From Dictionary.com: [Greek kharisma, divine favor, from kharizesthai, to favor, from kharis, favor. See gher-2 in Indo-European Roots.]
#139925 - 02/20/05 11:29 AM Re: Let there be light
Loc: this too shall pass
good point, David. the parallel to orientate is illuminating. (but I still prefer "to orient" myself.)
I don't think I've ever used, or heard, illumine.
#139926 - 02/21/05 03:54 PM Re: Let there be light
Loc: Piedmont Region of Virginia, U...
There are also luminate (obs.) and illume (not obs.).
#139927 - 02/21/05 05:17 PM Re: Let there be light
Loc: this too shall pass
somewhat surprisingly, illume is given by OED as "a poetical shortening of illumine"; whereas illumine and illuminate both stemmed from L. illuminare.

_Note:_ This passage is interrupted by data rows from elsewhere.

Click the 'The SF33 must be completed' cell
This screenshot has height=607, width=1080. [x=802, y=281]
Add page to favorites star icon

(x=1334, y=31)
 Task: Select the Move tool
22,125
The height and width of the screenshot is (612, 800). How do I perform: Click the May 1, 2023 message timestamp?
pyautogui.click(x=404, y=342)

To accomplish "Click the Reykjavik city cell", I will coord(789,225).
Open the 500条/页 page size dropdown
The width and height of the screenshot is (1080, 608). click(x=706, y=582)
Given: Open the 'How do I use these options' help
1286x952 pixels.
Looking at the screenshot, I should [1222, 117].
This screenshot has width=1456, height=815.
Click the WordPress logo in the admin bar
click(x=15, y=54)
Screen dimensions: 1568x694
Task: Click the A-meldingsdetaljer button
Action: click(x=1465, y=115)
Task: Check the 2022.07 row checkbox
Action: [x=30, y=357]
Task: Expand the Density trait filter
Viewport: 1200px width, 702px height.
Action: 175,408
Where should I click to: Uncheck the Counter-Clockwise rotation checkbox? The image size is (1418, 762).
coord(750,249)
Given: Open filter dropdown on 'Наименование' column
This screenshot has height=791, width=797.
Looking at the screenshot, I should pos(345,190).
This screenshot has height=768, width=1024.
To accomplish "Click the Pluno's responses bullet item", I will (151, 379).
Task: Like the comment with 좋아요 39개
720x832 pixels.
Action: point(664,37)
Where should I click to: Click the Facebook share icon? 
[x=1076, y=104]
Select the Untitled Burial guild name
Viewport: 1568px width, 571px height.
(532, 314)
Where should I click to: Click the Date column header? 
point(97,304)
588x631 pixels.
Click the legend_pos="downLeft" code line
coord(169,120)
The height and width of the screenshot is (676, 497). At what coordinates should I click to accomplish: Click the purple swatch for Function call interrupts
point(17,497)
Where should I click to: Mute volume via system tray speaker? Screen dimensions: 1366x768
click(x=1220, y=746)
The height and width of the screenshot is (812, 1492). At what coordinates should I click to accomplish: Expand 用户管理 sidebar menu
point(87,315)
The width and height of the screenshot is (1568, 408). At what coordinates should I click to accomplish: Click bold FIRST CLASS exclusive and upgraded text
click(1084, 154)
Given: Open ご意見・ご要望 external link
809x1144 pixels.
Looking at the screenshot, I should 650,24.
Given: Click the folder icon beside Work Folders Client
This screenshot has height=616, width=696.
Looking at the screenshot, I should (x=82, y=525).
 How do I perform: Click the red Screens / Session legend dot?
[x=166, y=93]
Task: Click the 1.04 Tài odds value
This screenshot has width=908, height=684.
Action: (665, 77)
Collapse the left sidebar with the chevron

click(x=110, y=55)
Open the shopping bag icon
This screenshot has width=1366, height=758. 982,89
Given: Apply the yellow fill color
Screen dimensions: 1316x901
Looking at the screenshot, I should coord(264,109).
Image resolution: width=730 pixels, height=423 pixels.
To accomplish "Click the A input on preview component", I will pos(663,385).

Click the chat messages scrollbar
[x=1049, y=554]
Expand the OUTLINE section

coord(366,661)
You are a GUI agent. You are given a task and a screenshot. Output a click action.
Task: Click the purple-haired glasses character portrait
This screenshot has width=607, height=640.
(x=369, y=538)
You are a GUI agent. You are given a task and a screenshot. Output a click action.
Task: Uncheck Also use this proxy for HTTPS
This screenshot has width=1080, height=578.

illumine is actually cited first, but in a form that looks suspiciously like a hybrid:
Illumynit our with orient skyis brycht.
#214396 - 03/06/14 02:27 AM Re: Let there be light [Re: Father Steve]
Loc: Victoria, Australia
This is an interesting question. My thoughts are as follows:
'Illumine' is used in a literary metaphorical sense, more in the way of 'to enlighten', referring to the light of understanding.
'To illuminate' is better used in the material sense of a light source illuminating or lighting an environment.
However, 'illuminating' as an adjective is often used to describe a discussion that made a topic clearer and more readily understood. This type of intellectual comprehension is not the same as the spiritual or moral growth resulting from an enlightening realisation that has illumined the mind.
In writing, after clarifying the context, the word 'illumination' can be used to describe spiritual enlightenment, as distinct from the temporary, switch-on-switch-off event of mechanical illumination.